Rewrite the material from its first line through the line with "cell-artist-text: Fate Zero, LiSA is", replacing "width and height" with "size" and keeping everything else the same. Leave the pictures out.

_Records supplied:_
********
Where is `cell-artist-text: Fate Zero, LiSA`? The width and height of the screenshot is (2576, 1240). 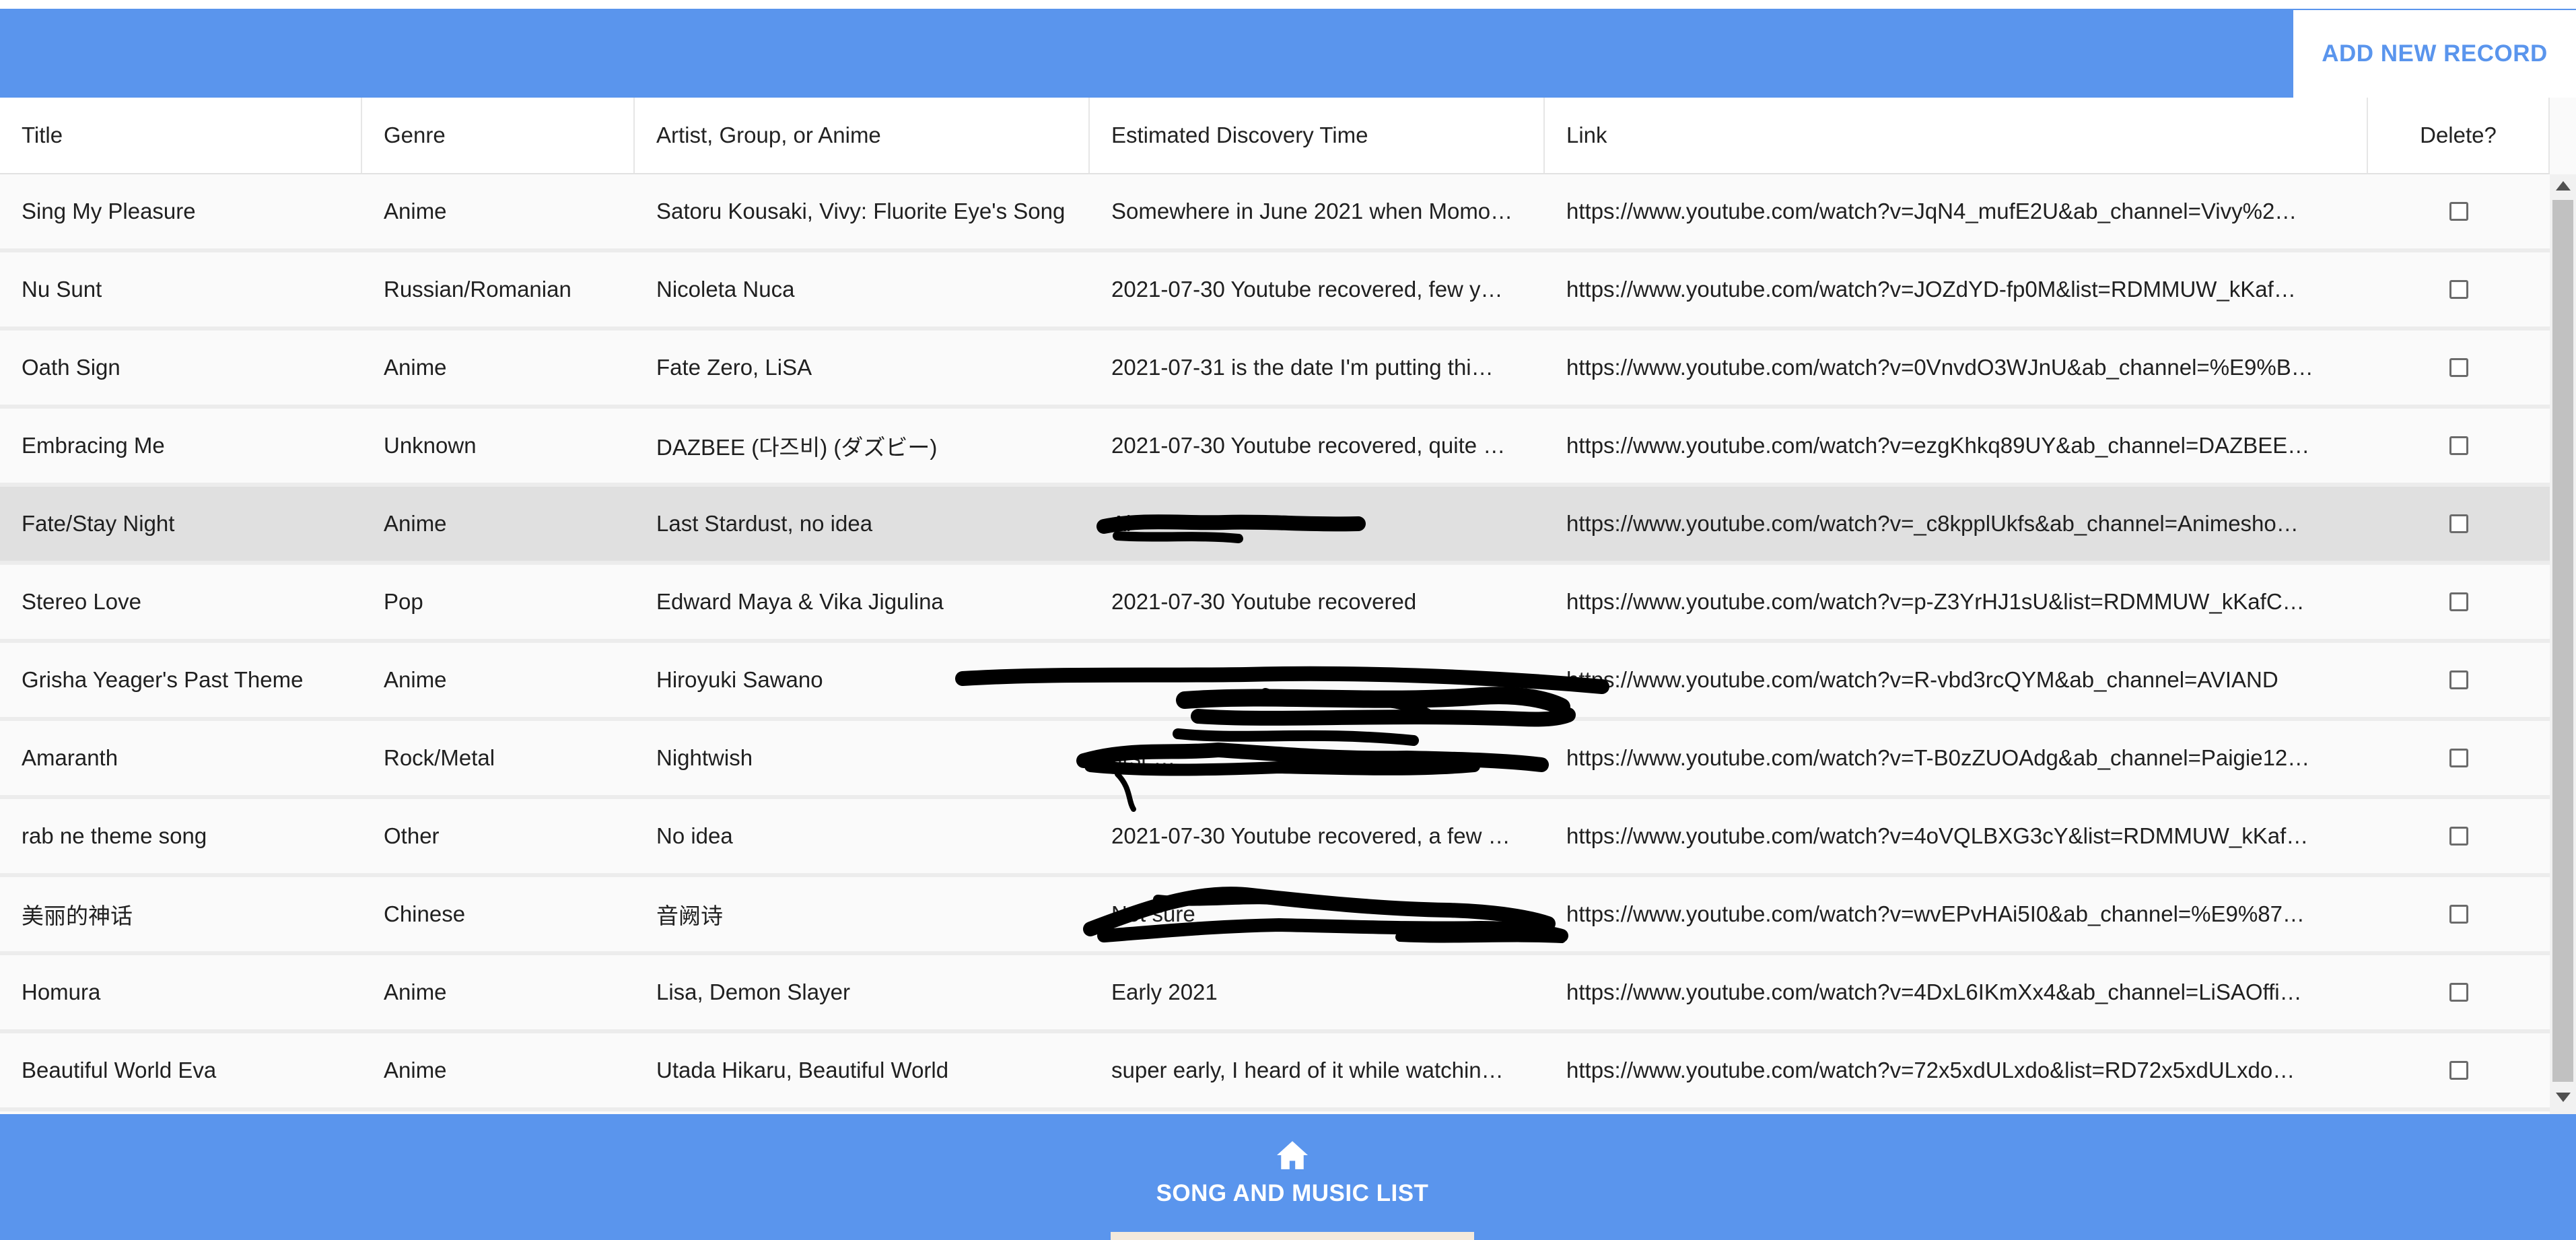
cell-artist-text: Fate Zero, LiSA is located at coordinates (734, 368).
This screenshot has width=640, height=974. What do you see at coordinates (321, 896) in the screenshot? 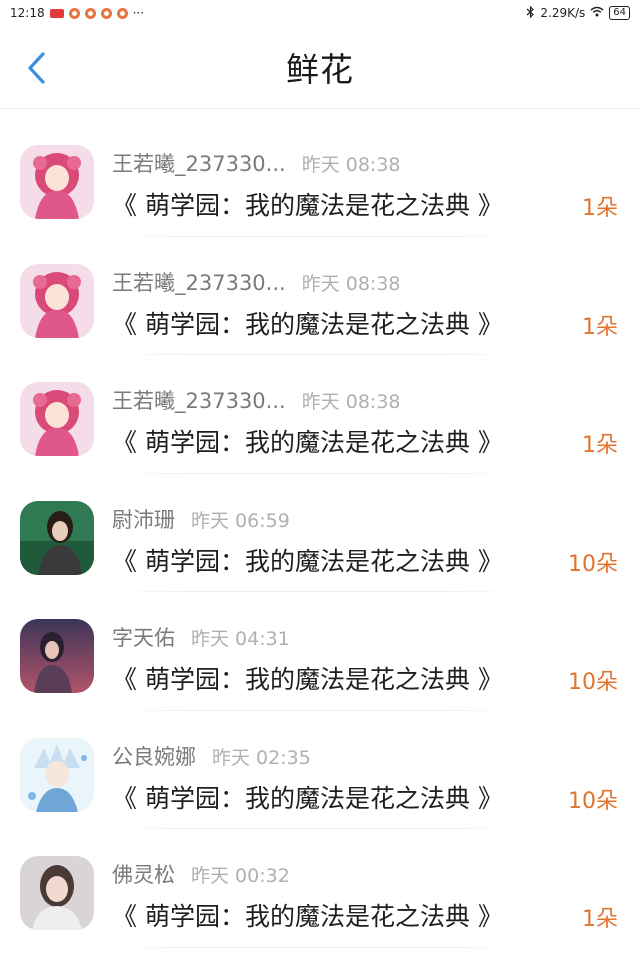
I see `item-info: 佛灵松 昨天 00:32 《 萌学园：我的魔法是花之法典 》` at bounding box center [321, 896].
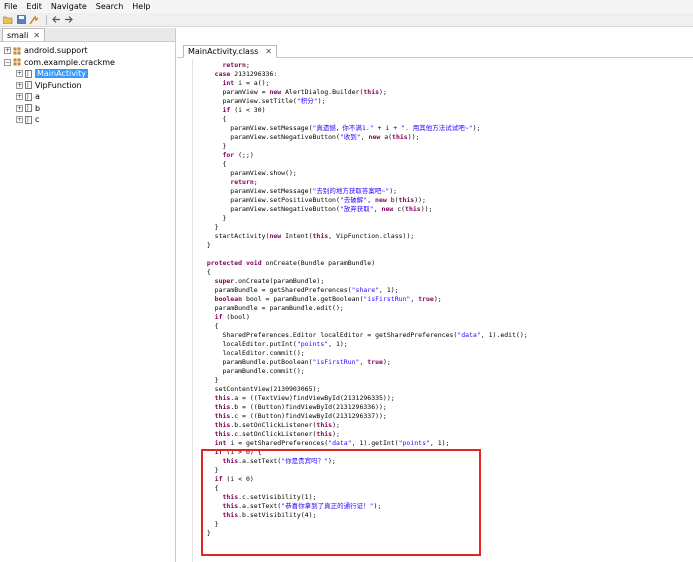 Image resolution: width=693 pixels, height=562 pixels. Describe the element at coordinates (346, 20) in the screenshot. I see `toolbar` at that location.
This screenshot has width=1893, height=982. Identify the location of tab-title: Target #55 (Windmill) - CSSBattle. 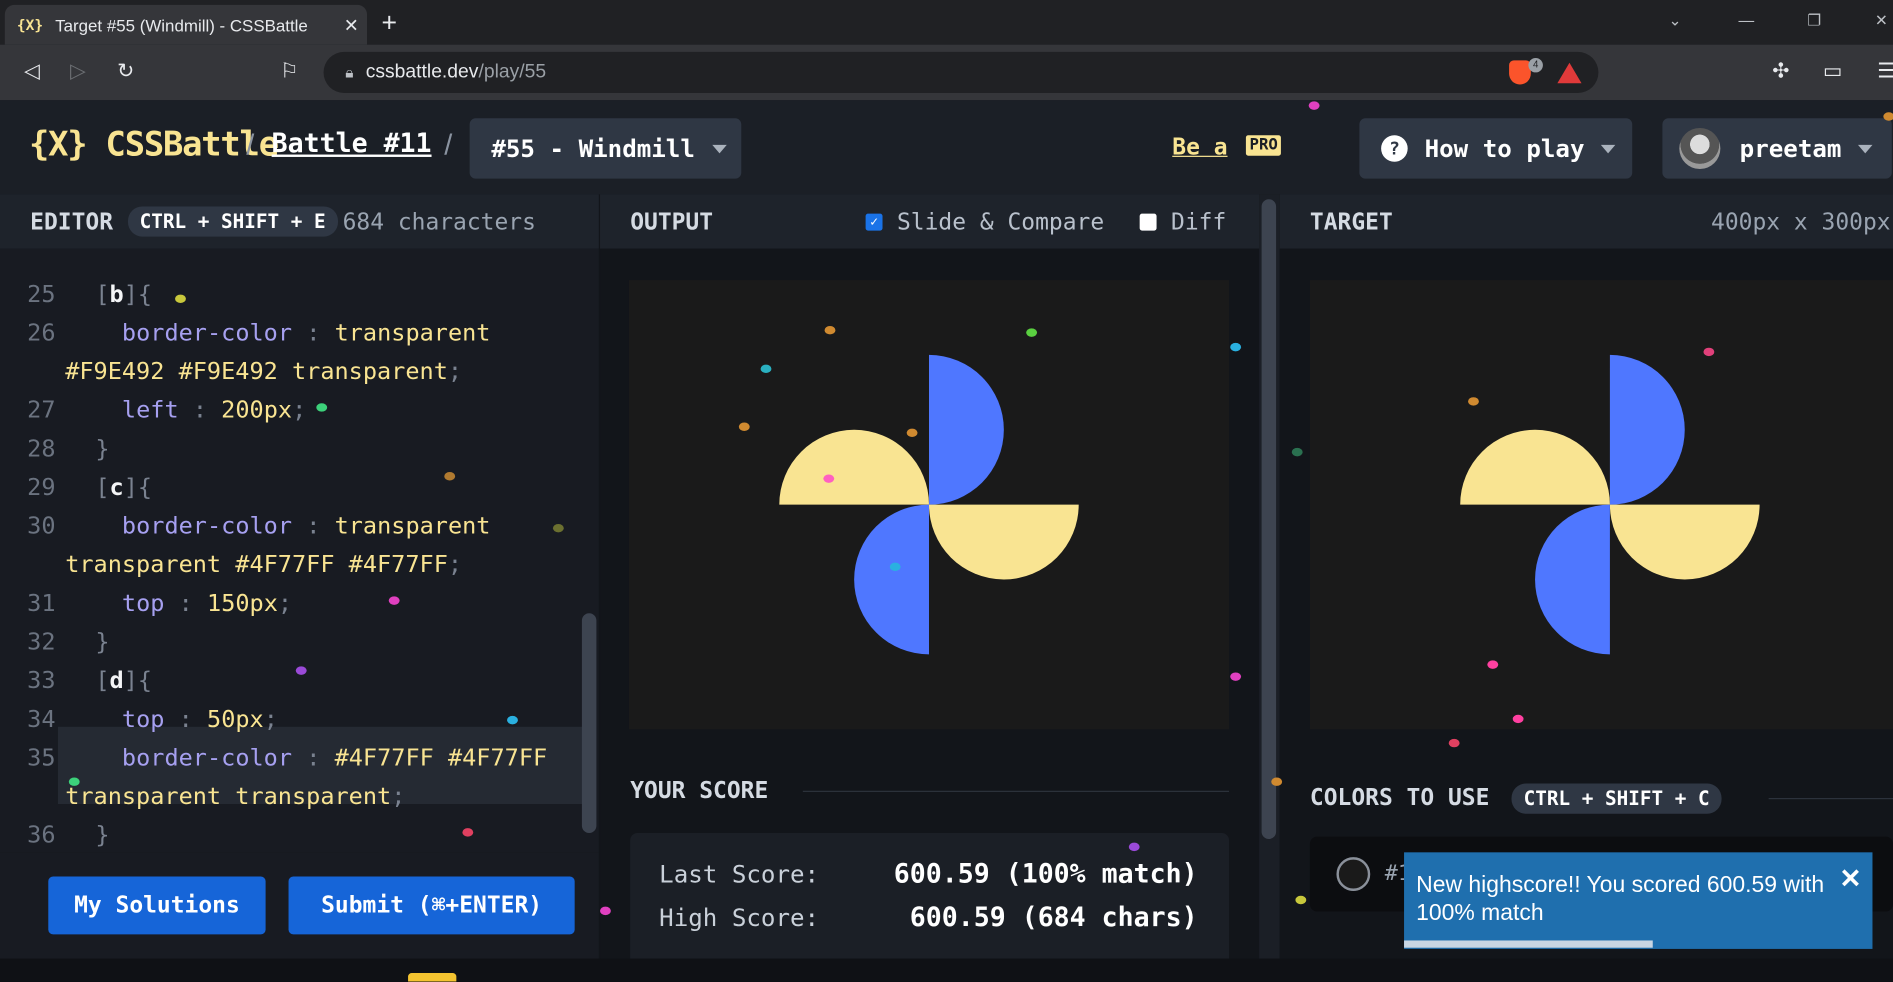
(182, 25).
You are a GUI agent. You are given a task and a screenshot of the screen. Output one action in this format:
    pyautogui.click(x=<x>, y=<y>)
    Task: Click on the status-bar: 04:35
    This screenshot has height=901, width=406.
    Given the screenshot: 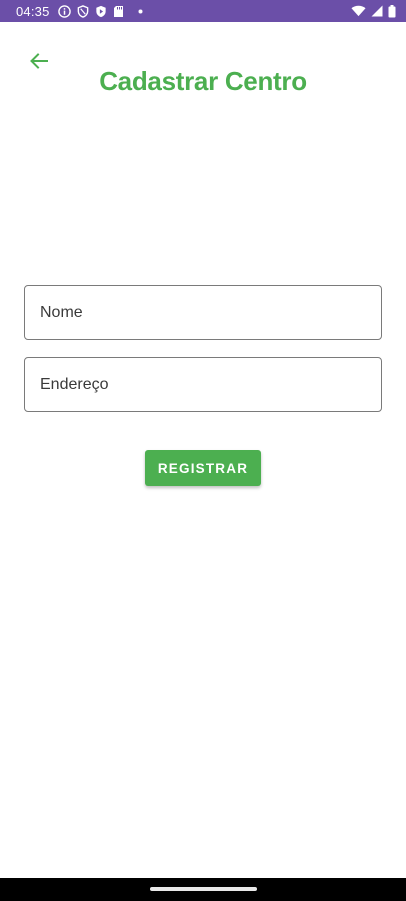 What is the action you would take?
    pyautogui.click(x=203, y=11)
    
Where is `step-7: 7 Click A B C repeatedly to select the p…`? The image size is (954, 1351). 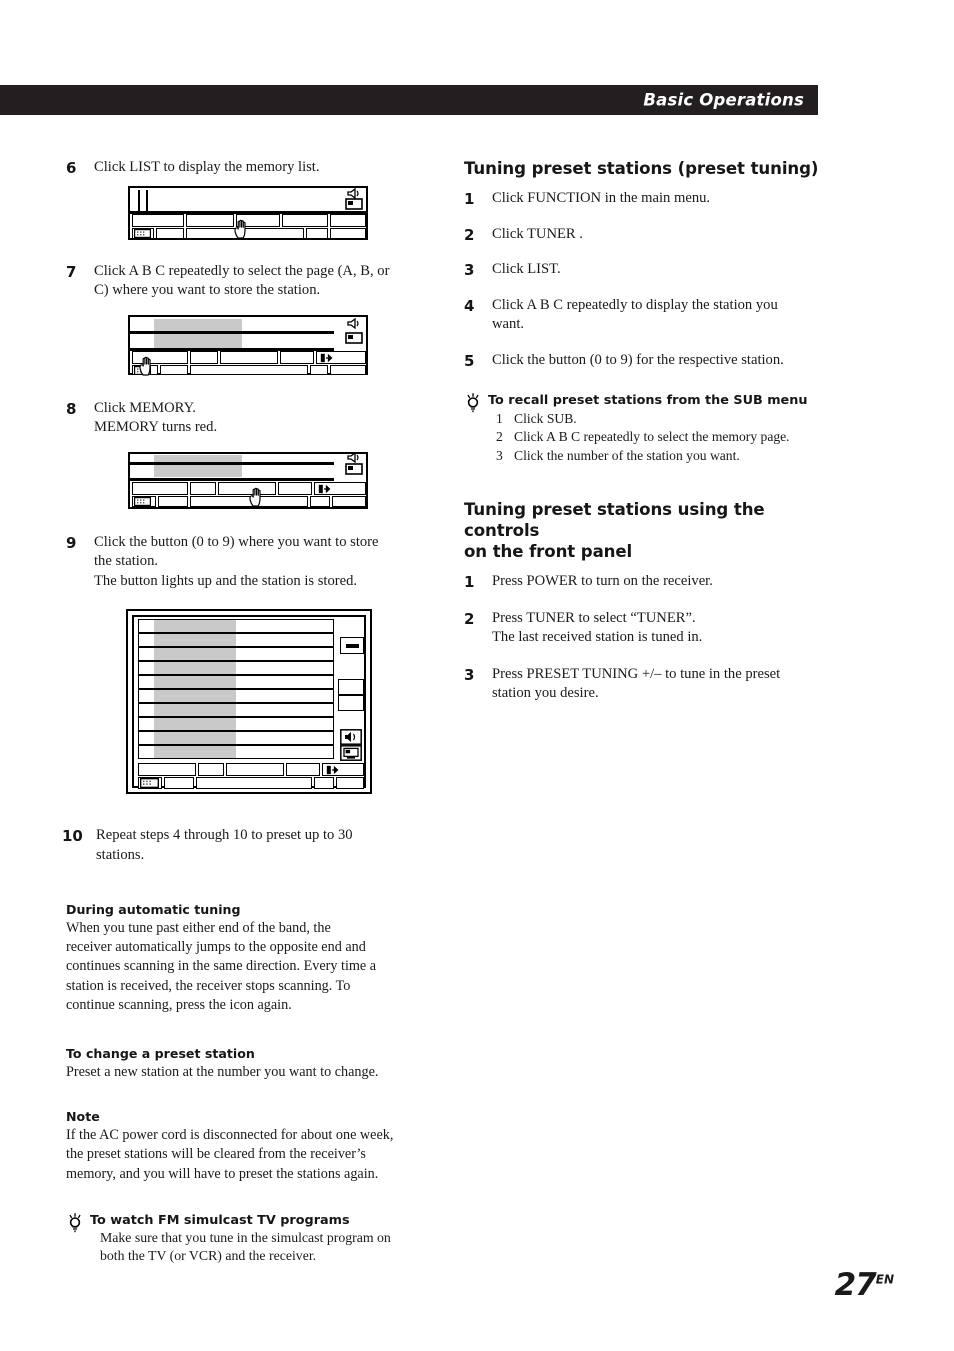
********
_Result for this task:_
Where is `cell-artist-text: Fate Zero, LiSA`? The size of the screenshot is (2576, 1240). 
cell-artist-text: Fate Zero, LiSA is located at coordinates (734, 368).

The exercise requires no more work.